- Contributed byÌý
- Ron Goldstein
- People in story:Ìý
- Ron Goldstein
- Location of story:Ìý
- North Africa
- Background to story:Ìý
- Army
- Article ID:Ìý
- A1996860
- Contributed on:Ìý
- 09 November 2003
By the time this photo was taken in Egypt I had got my knees brown. The studio setting was typical of the photos that we sent to our families back home
The time was April 1943, and I was a 19-year-old very green wireless operator, who had just arrived in Algiers in north Africa as reinforcement to General Anderson's 1st Army.
After spending a few weeks in a transit camp at nearby Cap Matifou, I found that a few others and I were to be posted to a light anti-aircraft regiment in Tunis.

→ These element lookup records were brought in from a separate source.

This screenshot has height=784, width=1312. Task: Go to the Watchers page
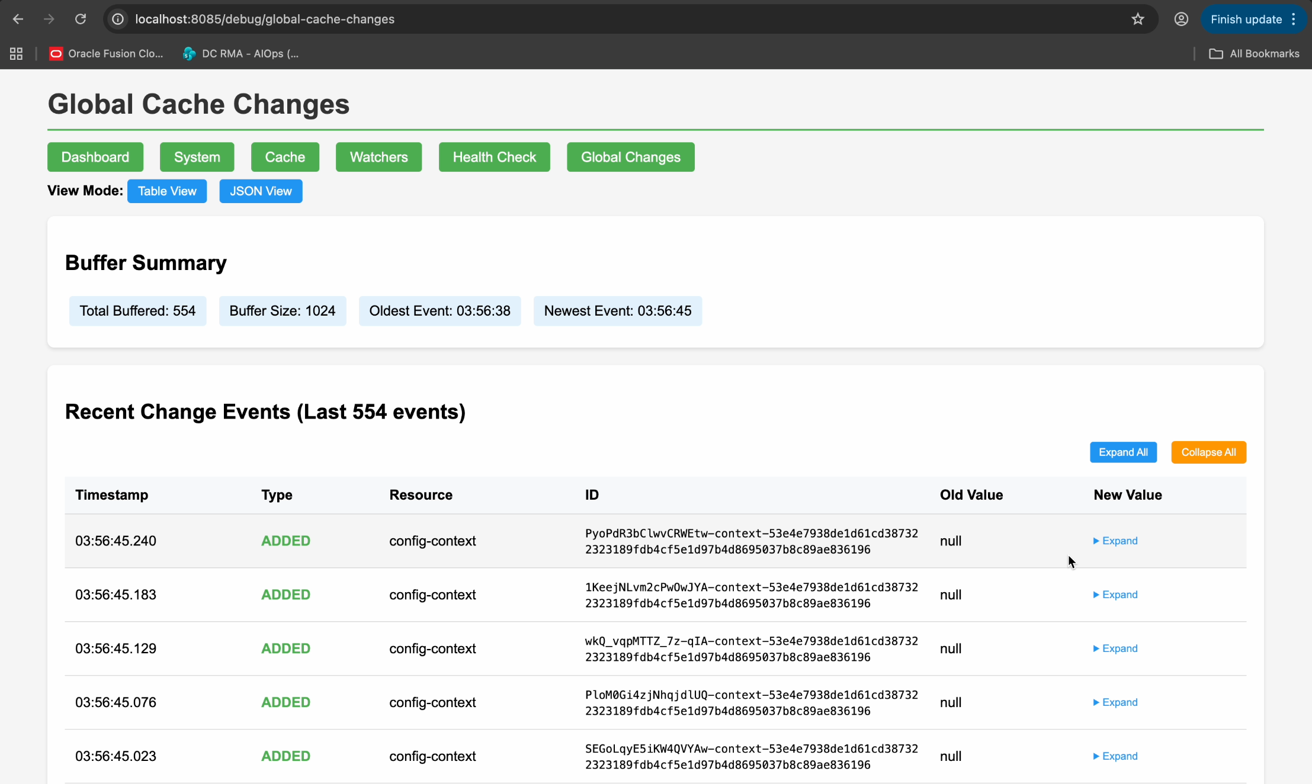tap(378, 157)

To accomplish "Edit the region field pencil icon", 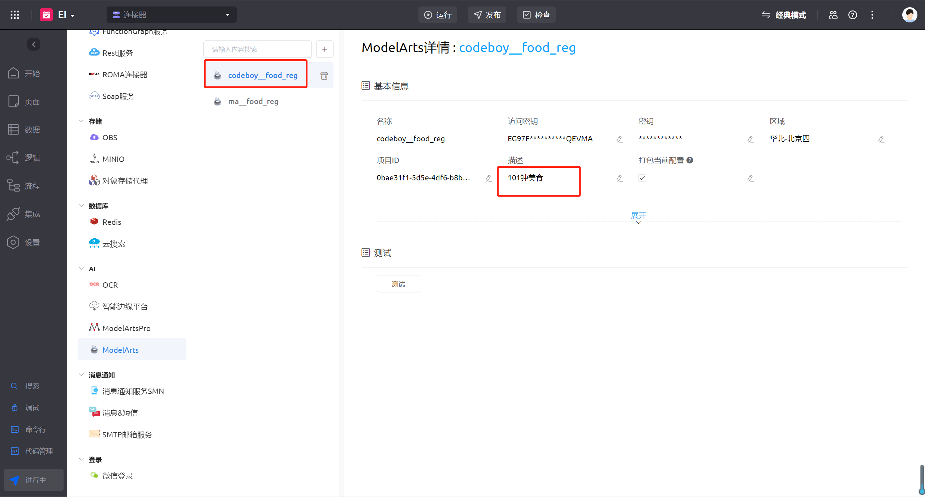I will click(881, 139).
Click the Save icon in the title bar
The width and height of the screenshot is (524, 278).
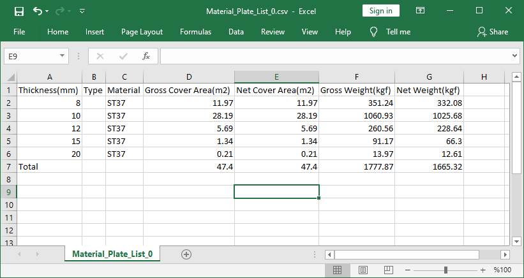coord(19,11)
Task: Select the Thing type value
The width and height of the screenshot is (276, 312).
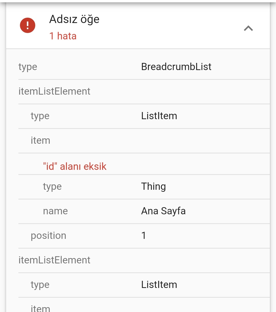Action: (153, 186)
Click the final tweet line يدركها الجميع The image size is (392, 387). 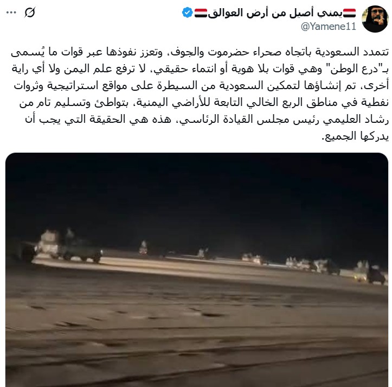pos(355,136)
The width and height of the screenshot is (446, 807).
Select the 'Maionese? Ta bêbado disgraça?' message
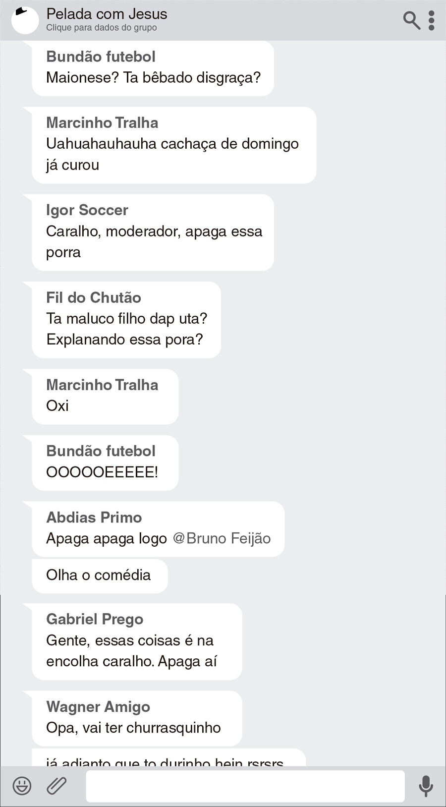[153, 78]
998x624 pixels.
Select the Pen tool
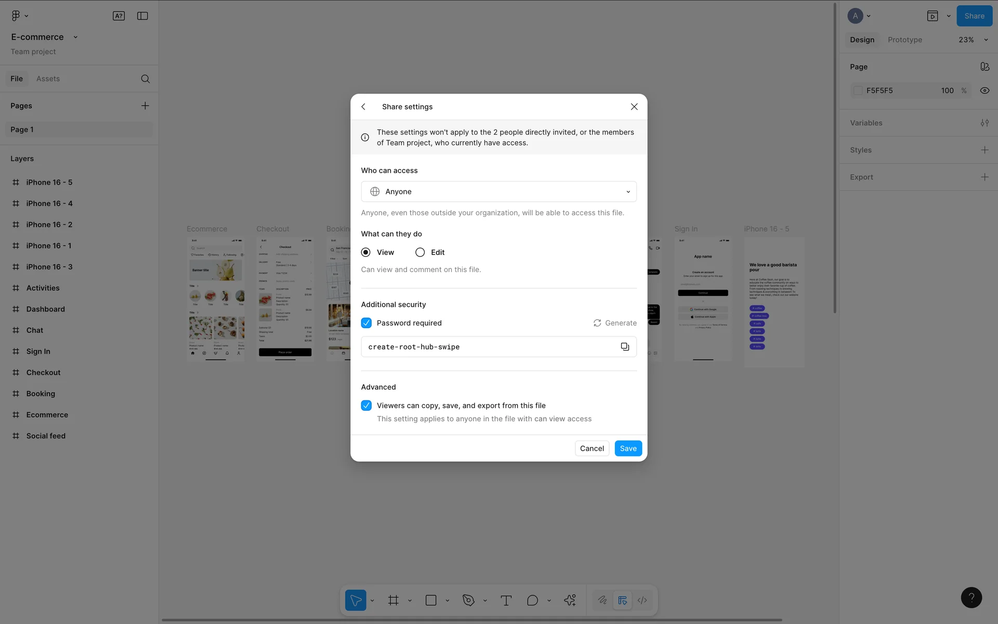[x=468, y=601]
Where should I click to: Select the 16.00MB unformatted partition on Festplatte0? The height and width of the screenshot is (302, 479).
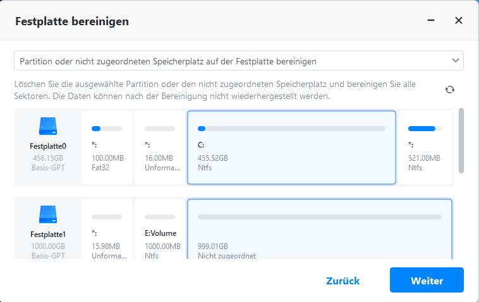click(x=160, y=148)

Our method of transportation there turned out to be cattle trucks on an antiquated railway line.
Six horses and 20 men
The train itself caused us some amusement, if that’s the right word. The wagon to which we were allocated bore the sign ‘6 Chevaux au 20 Hommes’ stencilled on the side. We were destined to sit on bare, broken floorboards for the best part of three days.
Occasionally, without warning, the train would stop, and one of the officers aboard would run down the length of the train calling out, ‘We’re here for an hour if you want to do anything.’ ‘Anything’ could include cooking a meal, digging oneself a small hole in the desert scrub or buying hard-boiled eggs from the Arabs who appeared as if from nowhere.
At the end of the first day, the train clanked to a halt, and we all clambered out stiffly to make our beds under the stars.
In seventh heaven
I had already made friends with another young chap, whom I had first met back in England — a Londoner, like me — and we bedded down next to each other. As we ate our evening’s rations, my friend broke the silence.
‘You know, Ron, this has got to be the worst moment of my life, eating a meal of cold, uncooked bully beef and sleeping on the sand out in the open.’
The joke was that I personally was in seventh heaven.
Romance of the desert
The brilliant stars in the jet-black sky under which I now lay were the most beautiful sight I had ever seen in my own short life. The romance of actually being in the desert was manna from heaven for this particular cockney boy who, until he went in the army, had never been further from home than Brighton.
As the war progressed, I was to savour many experiences, some good, others not so good, and my travels were to take me to Sicily, Italy, Austria, Germany and Egypt. No memory, however, has stayed with me as vividly as that first night in the desert.
I have often thought about my friend’s remark and wondered if he later had occasion to change his mind about ‘the worst night of his life’!